According to San Antonio news station KENS5, a swim coach in Northeast ISD is under investigation by Child Protective Services after complaints from a member of the swim team over a punishment used by the coach.
Stacia Trujillo, a student at Reagan High School, claims that her head coach made 15-20 students do bear crawls around the school’s track as a punishment. For those unfamiliar, bear crawling is more-or-less walking on all fours with one’s butt in the air – a rather strenuous physical activity. The coach in question was not specifically named in the article, but the head coach at Reagan High School who was alluded to is Mike Sansavera.
Correction: a previous version of this article misidentified the coach, using a coach from a different Reagen High School.
The student complained of “blisters and other injuries” as a result of the punishment.
A district spokesperson told KEN5 that “As part of a typical workout, conditioning, these swimmers do bear crawls on a regular basis. Typically, they’re done on a field though. On this day, the field was wet. The coach didn’t use his best thinking, it was a poor decision. He was reprimanded and instructed not to do bear crawls on the track again.”
A spokesperson also said that the involvement of Child Protective Services is standard protocol when there are injuries involving juveniles.
“I don’t think this is a reasonable punishment. This isn’t what swimmers are meant to do. We don’t do hard stuff like this. We don’t train like that. Even sit ups, or push ups, or bear crawls on grass, would have been okay on short distance,” said Trujillo to Kens5.
Both the Reagan boys and girls teams have strong swimming traditions. Their girls placed 51st at the Texas 5A State Championship meet this year, and their boys placed 11th.
The response from the student body and local community has been strong, though divided, with many supporting the coach and the idea that this is a minor “teachable moment” that has been blown out of proportion, while others have backed the students against what they feel is an unfair punishment.

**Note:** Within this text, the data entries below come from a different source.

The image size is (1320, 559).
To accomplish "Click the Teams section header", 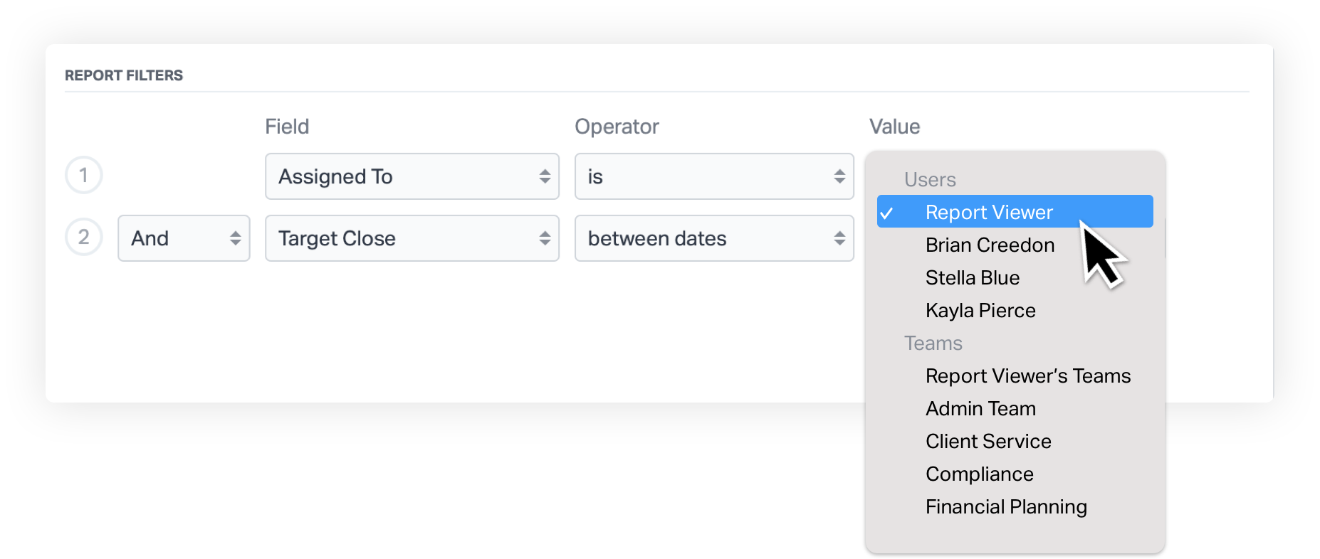I will [x=933, y=343].
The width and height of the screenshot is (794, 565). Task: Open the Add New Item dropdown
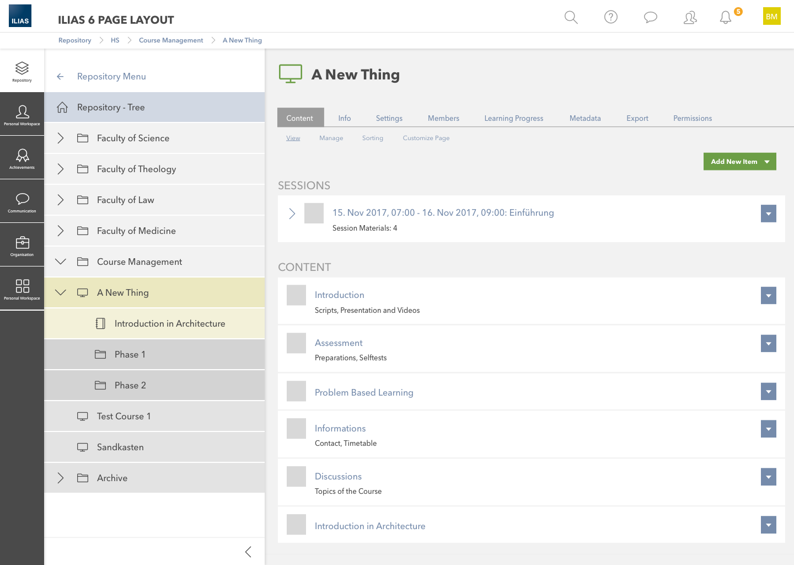(739, 162)
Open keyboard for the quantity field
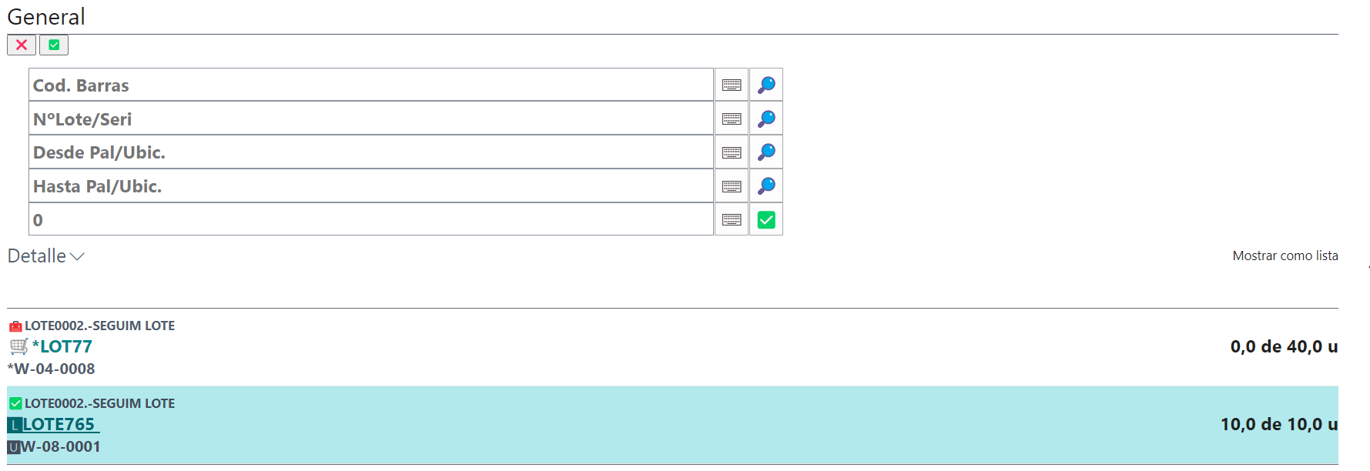The height and width of the screenshot is (471, 1370). (x=732, y=220)
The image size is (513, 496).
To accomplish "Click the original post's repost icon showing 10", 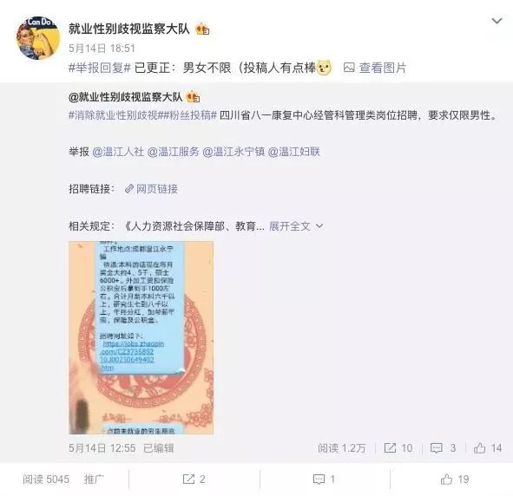I will [x=398, y=448].
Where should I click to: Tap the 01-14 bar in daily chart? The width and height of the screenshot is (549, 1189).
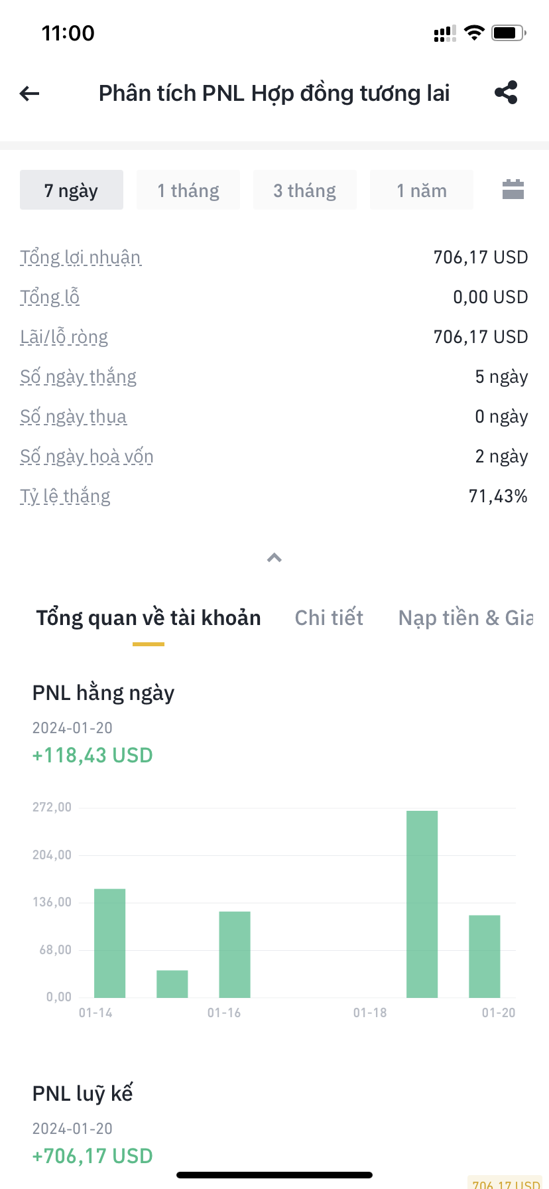point(109,943)
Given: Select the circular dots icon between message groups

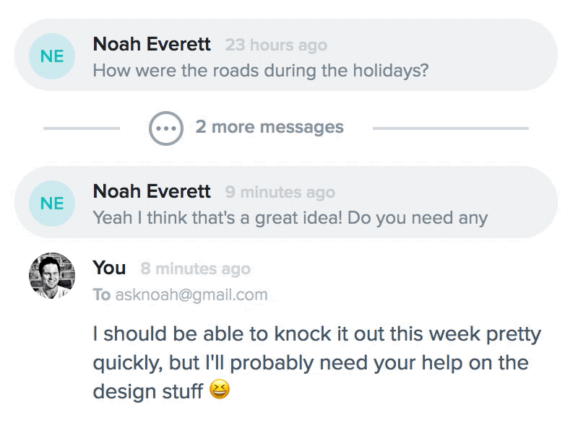Looking at the screenshot, I should point(168,127).
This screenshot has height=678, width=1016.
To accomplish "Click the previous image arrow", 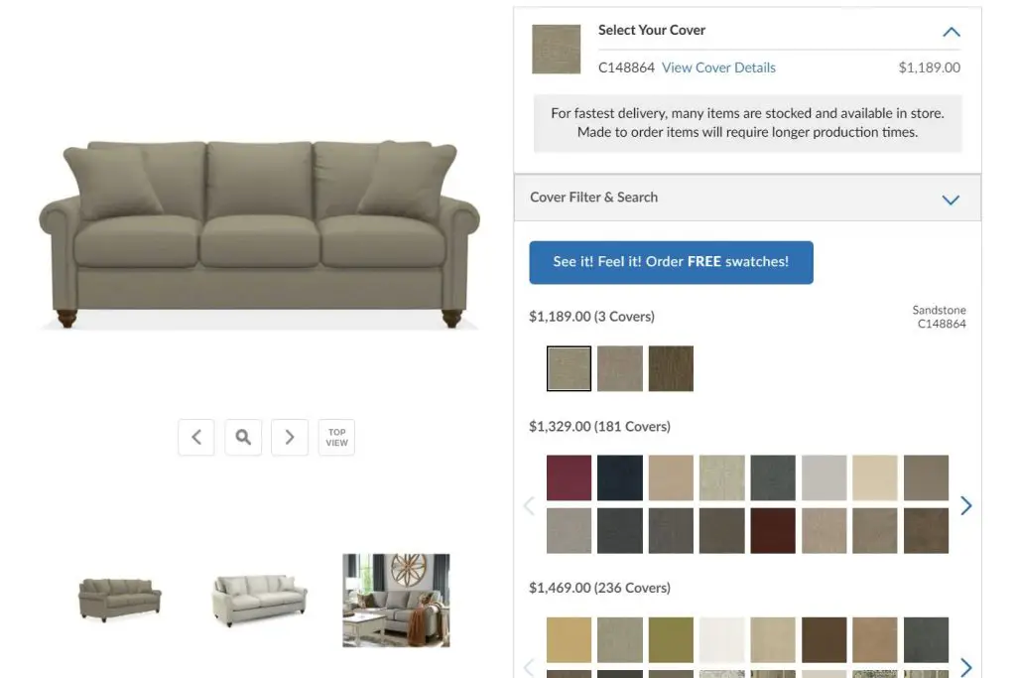I will click(x=195, y=437).
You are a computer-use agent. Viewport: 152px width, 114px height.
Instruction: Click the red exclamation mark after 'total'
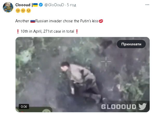point(77,31)
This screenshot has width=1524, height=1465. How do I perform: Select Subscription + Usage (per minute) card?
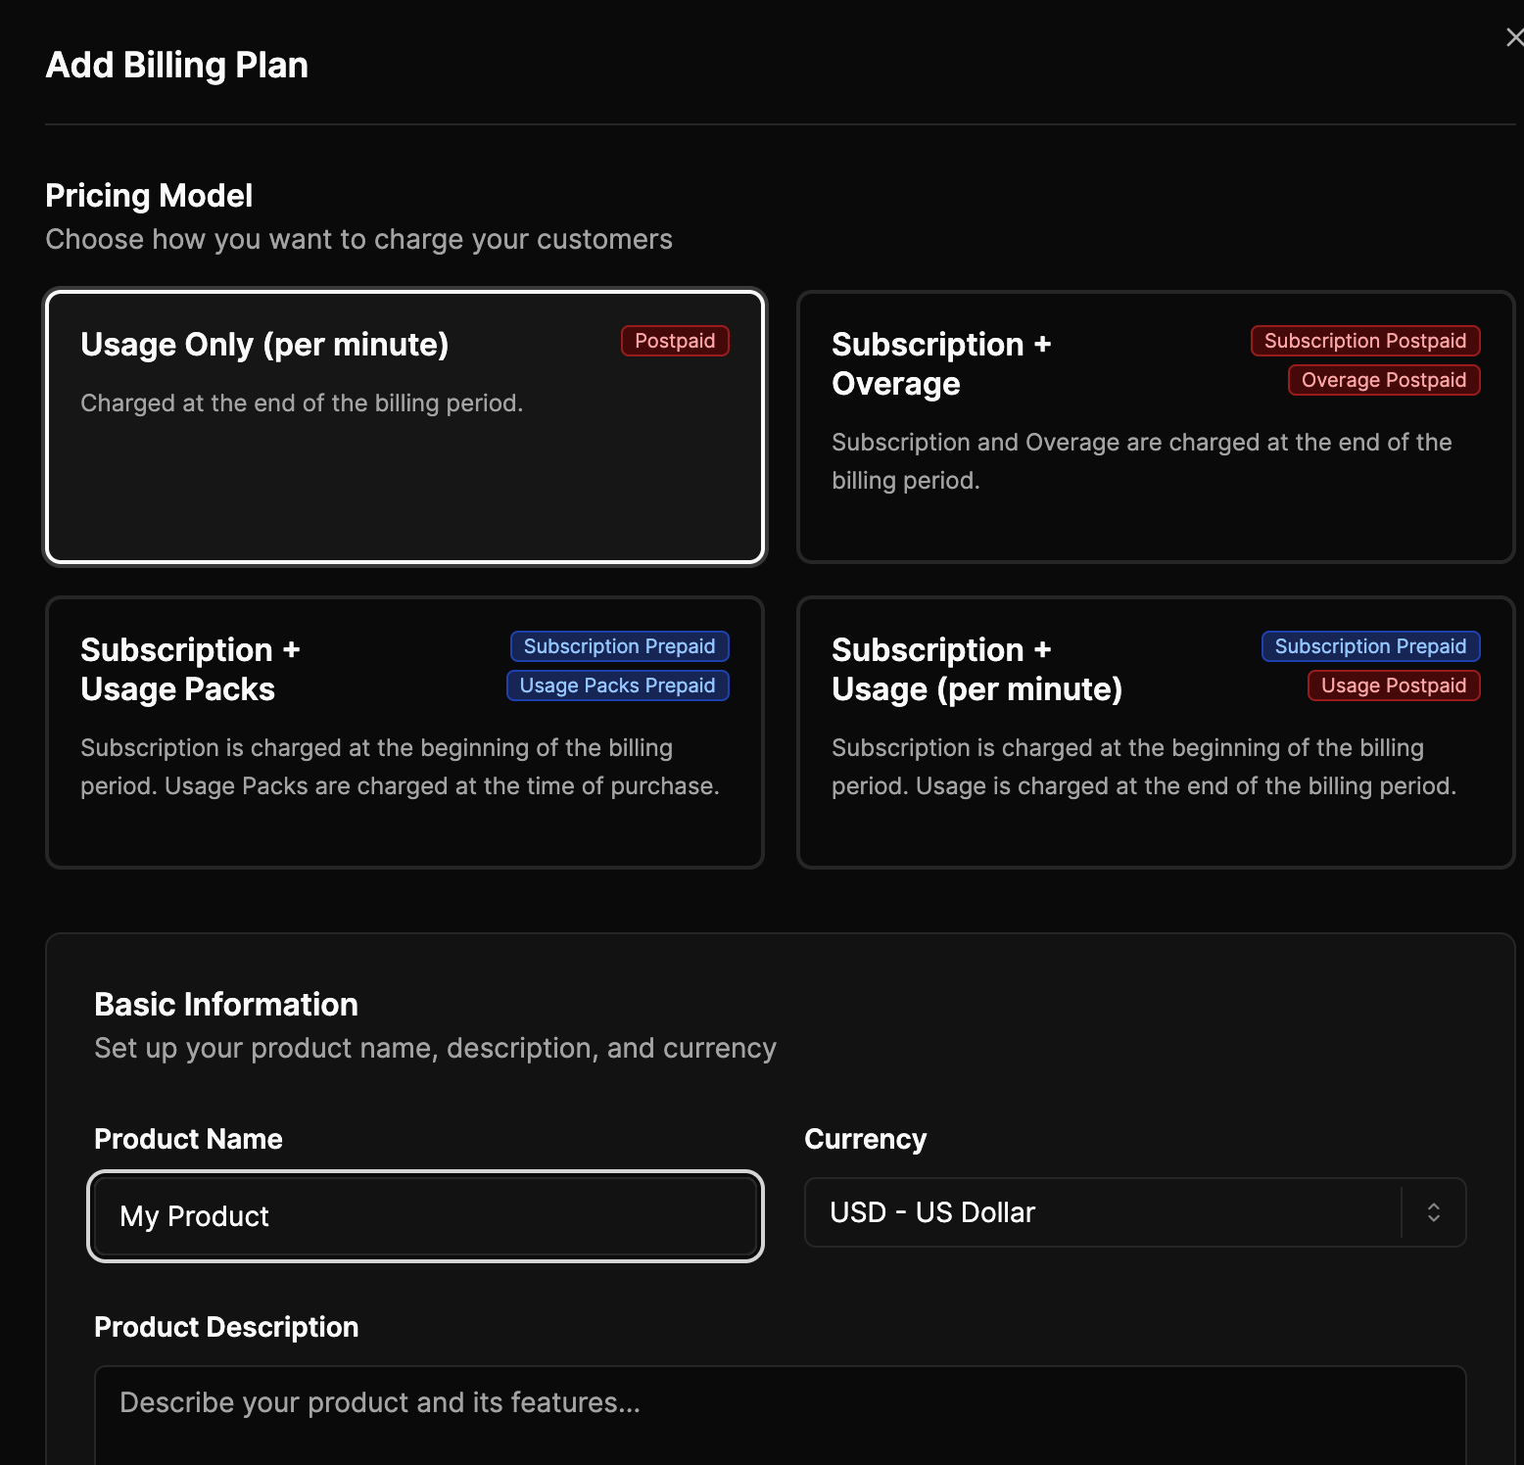coord(1155,733)
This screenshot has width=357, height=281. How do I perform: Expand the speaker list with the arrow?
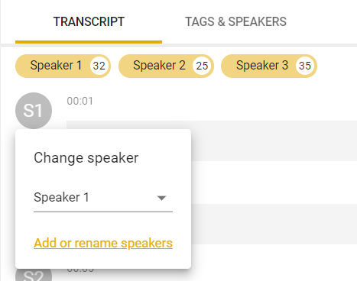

At some point in the not-too-distant future, the growing battle between the rights of athletics coaches and the rights of students and their parents is going to come to a tipping point, and one-side-or-the-other will be against a wall and have to take a ‘quit if you don’t like it’ approach. At all levels of all sports, however, there has been increasing power given to students when making claims against coaches. In some cases, these students’ complaints are nearly unanimously appropriate, and in other cases, such as this one, the claims are murkier, and fall more into the murky gray areas.
The force behind this modern reaction seems to be decades where horrid things done by coaches were ignored – things like physical and sexual abuse. Those atrocities have forced the pendulum to swing, and just where it will settle out remains to be seen.